Es tentador sugerir que esa apuesta se parece mucho a la del náufrago que mete lo que escribe en una botella y tira la botella al mar, y proponer que todo escritor es en el fondo ese náufrago, que espera que del otro lado alguien abra esa botella. Pero me gusta más la figura que usa Ricardo Piglia (y que me indica, charlando sobre esto, mi amiga Antonia García Castro) a cierta altura del primer tomo de Los diarios de Emilio Renzi, cuando compara al narrador con un trapecista que se lanza al vacío y, después de dar dos saltos mortales en el aire, atrapa las manos de su compañero. Eso es narrar, escribe Piglia: “tirarse al vacío y confiar en que algún lector lo sostendrá en el aire”. (Por cierto: Al comienzo del canto IV de La Odisea, el joven Telémaco, que llevaba unos quinientos versos navegando en procura de noticias sobre la suerte de su padre, llega a los dominios del gran Menelao, a quien encuentra celebrando, con toda su corte, las bodas de su hija. El clima era de felicidad, de alegría, de fiesta: había comida y bebida, “un aedo divino cantaba tañendo su gran lira”, y –atención– “un par de payasos hacían cabriolas”. O, en otra traducción: “dos volatineros pirueteaban al son de la melodía”. Piruetear, hacer cabriolas: es extremadamente sugestiva la presencia, en este relato –que compone, con La Ilíada, la primera obra escrita, la primera pirueta, de la literatura occidental– de estos dos payasos voladores dando vueltas por el aire a la espera, cada uno, de que el otro los agarre de las manos.) Escribir, entonces, es como apostar o como lanzarse al vacío, sin saber si del otro lado (un “otro lado” que hay que imaginar en otro lugar y en otro tiempo), si en el lugar de la “cierta ausencia” en el que el escritor está obligado a imaginar –a esperar– a su lector, habrá en efecto alguien apostado para justificar ese salto, ese gesto, con su lectura.
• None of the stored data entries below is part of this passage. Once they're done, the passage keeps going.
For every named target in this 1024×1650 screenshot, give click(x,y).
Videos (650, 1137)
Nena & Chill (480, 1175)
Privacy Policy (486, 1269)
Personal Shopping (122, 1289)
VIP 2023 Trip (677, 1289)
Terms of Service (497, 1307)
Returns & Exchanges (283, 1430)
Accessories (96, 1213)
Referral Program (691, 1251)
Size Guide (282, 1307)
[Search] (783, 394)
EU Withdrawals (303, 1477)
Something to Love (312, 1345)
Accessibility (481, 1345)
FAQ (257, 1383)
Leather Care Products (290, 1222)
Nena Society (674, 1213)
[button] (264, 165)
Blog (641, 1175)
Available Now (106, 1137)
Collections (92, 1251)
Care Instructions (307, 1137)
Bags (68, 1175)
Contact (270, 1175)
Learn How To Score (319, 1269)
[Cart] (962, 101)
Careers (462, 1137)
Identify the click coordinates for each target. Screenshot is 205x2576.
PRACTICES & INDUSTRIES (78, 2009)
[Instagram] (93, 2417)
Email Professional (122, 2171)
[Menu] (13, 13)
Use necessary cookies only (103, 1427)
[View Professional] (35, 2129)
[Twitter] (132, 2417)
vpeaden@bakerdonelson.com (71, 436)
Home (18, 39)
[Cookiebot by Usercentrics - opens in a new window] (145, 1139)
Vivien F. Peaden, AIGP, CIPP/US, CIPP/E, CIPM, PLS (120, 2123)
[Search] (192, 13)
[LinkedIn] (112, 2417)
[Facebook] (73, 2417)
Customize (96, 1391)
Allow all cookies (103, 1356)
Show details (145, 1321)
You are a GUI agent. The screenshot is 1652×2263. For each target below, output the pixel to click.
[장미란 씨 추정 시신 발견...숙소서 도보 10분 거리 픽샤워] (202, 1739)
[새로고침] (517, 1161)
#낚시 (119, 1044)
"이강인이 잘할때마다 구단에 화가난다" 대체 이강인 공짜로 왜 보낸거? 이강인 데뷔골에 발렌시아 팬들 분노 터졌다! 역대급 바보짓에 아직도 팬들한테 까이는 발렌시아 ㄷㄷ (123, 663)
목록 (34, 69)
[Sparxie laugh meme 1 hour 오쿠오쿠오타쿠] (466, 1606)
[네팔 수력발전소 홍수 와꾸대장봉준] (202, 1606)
Esta figura, sonoramente derrideana, de la “cierta ausencia” en la que hay que suponer o sospechar al otro del acto de escribir (en la que, para ponernos a escribir, debemos suponer o sospechar al otro de esa escritura que emprendemos) es la que da el tono del tipo de comunidad que este libro nos invita a imaginar. Que es una comunidad política, entonces, justo porque no es un dato de la realidad sino una apuesta de la imaginación. Martínez Olguín insiste, en lengua heideggeriana, en que esta comunidad es menos del orden de lo óntico que del orden de lo ontológico, pero ya que recién citamos a Derrida podemos hacernos los graciosos y agregar nosotros, repitiendo uno de los conocidos juegos de palabras del autor de De la grammatologie y de Spectres de Marx, que el saber que puede saber sobre ese orden es en realidad menos una onto-logie que una hanto-logie: menos un saber sobre el ser de las cosas que un saber sobre el no ser (mejor: sobre el ser-no-siendo) de los espectros. De lo que ya fue pero no deja de insistir aun después de ya haber sido, pero también, y acaso sobre todo (y acaso sobre todo en este libro, y acaso sobre todo –me gustaría sugerir– en este tiempo de catástrofe planetaria que vivimos, que nos exige poner en discusión, en una amplia conversación entre todos los hombres y mujeres de la Tierra, las condiciones mismas para la vida humana en el planeta), de lo que, no siendo todavía, no deja sin embargo de anunciarse todo el tiempo como posibilidad, como promesa o como proyecto. Me gusta leer la cabriola de este libro como una apuesta a favor de ese proyecto: el de construir, bajo la forma de una conversación, sub especie conversationis, ese gran sujeto colectivo al que vale la pena seguir dando el bello nombre de humanidad.